If you just have to make it work, you should try active pullup.. It will clean up transition edges, and actually will clean up some of interference..

I also agree, what you see is probably conducted interference.. So you should play with grounding things differently...

And yeah, datasheet said it was OK...  |O I heard that one before.... Believed it too..  :palm:
As I said, that's a 20W AM transmitter... It will spray all kinds of nastiness.. And  it is doing it without any audio input, it's a PWM scheme.. It might be a bit more efficient that older chips, but it does it by keeping switching pulses short when idle... Meaning higher frequency spectra and better coupling to everything around..

But as I said, I would be suspicious about noise into ground injection, so play with the grounding setup...
Take care!
Monkeh:

--- Quote from: Starlord on July 03, 2016, 10:55:54 am ---Well, I followed TI's reference design.  They said the filter part was optional, so I took them at their word.  :/

--- End quote ---

It may well be optional.. if you're not attaching a fricking antenna.

A datasheet is not a step-by-step tutorial on building a device.
Someone:

--- Quote from: Starlord on July 03, 2016, 10:55:54 am ---I spent a year on this thing, so I've got no choice but to make it work with minimal changes.
--- End quote ---
Why does it have to work?


--- Quote from: Starlord on July 03, 2016, 10:55:54 am ---Well, I followed TI's reference design.  They said the filter part was optional, so I took them at their word.  :/
--- End quote ---
It probably works wonders if you couple it directly to a speaker without filtering.
Fungus:

--- Quote from: Starlord on July 03, 2016, 10:38:45 am ---
--- Quote from: Fungus on July 03, 2016, 09:51:07 am ---It would severely limit the data rate. Is that a problem?

--- End quote ---

Considering I2C is already super slow and I need to update something like 32-64 bytes worth of data 60 times a second for smooth animation?  Probably.

--- End quote ---

64*60*10bits=38400bits.

Back-of-the envelope math suggests you can go a lot lower than 400kbps.

Try the tinfoil wire shield first. Its quick to try it, it might be enough. If it works then you can look for something prettier.

Starlord:

--- Quote from: Someone on July 03, 2016, 11:21:57 am ---
--- Quote from: Starlord on July 03, 2016, 10:55:54 am ---I spent a year on this thing, so I've got no choice but to make it work with minimal changes.
--- End quote ---
Why does it have to work?
--- End quote ---

Because it's a product that I spent the better part of a year working on and have invested thousands of dollars into. I bet everything on it - it's a revision of an earlier design that had its own share of completely different issues but sold well enough to keep me in business, barely - and I've run out of time and money. 

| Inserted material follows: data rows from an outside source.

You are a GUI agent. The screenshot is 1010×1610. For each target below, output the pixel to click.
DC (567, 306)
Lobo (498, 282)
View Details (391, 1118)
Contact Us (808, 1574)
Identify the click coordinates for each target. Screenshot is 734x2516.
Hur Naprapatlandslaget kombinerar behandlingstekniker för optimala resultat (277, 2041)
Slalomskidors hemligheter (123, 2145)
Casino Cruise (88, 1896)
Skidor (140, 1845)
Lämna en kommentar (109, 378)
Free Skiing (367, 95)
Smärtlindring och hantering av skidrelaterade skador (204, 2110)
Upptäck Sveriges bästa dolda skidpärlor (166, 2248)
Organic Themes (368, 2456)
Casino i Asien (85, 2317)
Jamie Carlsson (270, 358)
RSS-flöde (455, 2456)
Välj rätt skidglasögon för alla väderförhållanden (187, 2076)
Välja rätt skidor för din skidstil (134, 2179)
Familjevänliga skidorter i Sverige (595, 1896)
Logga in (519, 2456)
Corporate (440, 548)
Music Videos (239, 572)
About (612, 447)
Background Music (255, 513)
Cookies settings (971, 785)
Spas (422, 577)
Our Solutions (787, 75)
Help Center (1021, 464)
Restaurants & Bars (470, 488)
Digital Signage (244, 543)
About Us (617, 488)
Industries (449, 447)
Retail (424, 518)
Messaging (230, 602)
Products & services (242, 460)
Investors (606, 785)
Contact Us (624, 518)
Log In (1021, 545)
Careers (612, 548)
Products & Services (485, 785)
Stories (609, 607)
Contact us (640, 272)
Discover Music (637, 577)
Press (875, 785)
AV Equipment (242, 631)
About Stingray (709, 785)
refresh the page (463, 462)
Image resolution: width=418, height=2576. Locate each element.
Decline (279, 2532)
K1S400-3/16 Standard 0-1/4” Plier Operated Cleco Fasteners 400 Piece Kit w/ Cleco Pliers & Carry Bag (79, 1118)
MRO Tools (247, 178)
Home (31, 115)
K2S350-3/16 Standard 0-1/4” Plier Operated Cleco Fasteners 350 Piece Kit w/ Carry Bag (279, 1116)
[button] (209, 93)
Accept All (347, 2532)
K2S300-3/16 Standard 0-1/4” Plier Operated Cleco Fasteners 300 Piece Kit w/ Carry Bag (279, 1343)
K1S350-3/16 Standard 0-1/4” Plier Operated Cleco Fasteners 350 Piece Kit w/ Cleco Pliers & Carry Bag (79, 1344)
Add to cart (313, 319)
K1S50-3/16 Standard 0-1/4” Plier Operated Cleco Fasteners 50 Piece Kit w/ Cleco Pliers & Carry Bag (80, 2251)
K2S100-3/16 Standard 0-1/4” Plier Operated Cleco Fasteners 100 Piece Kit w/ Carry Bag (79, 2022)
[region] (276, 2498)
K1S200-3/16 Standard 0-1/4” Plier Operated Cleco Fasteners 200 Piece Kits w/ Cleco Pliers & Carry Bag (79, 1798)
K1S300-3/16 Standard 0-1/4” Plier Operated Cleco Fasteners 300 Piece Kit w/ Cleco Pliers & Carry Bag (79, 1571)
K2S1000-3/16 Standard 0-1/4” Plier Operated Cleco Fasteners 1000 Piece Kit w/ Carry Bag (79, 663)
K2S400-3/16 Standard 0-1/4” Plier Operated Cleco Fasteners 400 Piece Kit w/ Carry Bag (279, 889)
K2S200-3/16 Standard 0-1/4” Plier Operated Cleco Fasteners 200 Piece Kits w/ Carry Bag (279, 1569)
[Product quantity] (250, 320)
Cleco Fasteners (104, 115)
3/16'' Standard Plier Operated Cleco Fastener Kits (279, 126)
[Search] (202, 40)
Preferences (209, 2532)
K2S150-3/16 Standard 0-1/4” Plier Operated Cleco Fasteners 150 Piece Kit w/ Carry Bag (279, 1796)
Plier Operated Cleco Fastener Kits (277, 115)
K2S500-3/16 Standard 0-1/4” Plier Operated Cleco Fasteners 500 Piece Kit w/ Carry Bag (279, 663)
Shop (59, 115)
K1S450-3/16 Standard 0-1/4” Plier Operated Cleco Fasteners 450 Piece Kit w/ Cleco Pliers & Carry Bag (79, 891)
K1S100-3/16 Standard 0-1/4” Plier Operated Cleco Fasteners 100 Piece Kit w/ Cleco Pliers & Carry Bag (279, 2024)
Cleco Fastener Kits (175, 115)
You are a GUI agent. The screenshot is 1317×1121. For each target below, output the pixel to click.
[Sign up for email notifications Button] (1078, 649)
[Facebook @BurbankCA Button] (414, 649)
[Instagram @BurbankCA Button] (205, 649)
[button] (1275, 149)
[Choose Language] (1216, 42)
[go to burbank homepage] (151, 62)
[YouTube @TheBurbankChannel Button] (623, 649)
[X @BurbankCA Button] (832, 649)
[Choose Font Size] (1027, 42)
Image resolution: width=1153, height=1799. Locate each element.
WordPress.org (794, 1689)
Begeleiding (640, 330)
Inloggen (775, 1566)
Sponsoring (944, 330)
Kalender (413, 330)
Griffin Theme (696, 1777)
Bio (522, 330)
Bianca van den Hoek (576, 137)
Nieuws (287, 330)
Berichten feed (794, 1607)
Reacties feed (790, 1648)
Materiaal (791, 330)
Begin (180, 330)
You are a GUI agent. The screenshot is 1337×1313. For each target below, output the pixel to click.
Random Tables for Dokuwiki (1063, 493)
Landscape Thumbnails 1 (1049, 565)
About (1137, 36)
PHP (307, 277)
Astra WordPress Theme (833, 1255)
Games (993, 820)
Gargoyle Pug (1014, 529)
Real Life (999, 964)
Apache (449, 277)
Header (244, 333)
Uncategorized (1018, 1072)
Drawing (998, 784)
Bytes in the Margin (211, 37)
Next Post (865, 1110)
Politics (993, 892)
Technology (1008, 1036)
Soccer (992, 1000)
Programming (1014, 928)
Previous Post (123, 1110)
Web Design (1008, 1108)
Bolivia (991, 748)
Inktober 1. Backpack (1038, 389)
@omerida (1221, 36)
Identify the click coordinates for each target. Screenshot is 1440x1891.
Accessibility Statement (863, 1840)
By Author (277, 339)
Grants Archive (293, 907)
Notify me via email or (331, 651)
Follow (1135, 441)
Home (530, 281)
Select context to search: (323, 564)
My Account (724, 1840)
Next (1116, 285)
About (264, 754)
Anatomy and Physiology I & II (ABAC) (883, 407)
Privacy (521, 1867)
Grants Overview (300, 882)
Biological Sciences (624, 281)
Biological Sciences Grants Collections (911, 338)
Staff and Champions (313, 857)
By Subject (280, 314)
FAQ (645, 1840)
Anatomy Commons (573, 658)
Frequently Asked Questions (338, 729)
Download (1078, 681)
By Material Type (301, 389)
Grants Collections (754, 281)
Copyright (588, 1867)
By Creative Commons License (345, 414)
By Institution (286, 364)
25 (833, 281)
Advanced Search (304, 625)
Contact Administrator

I couldn't even afford to buy this scope, but last week I was in a panic when everything stopped working as soon as I moved it from the workbench, where it had been working fine for the last three months, into the final enclosure.  I spent a day running 50 different tests, mostly code changes since there wasn't much I could think to test electrically without a scope, and when I ran out of ideas for tests I ordered the scope, and the next morning I realized there were a few electrical tests I could try, like different speakers, isolating the speakers from the metal portion of the chassis, and shorter speaker wires.  It was then that I found disconnecting the speakers resolved the issue, and from there I figured out that the speakers I had on the bench worked, and then I discovered those only worked because I hadn't cut their leads short. 

Anyway, it's not like I chose I2C without being certain I could make it work over long runs.  I did my research, and if what should work in theory didn't work in practice, I could always use one of these chips:
http://www.nxp.com/documents/data_sheet/PCA9615.pdf

Of course I hadn't counted on this issue only rearing its ugly head in the 11th hour.  Probably should have invested in the scope sooner, but I was working with an extremely limited budget.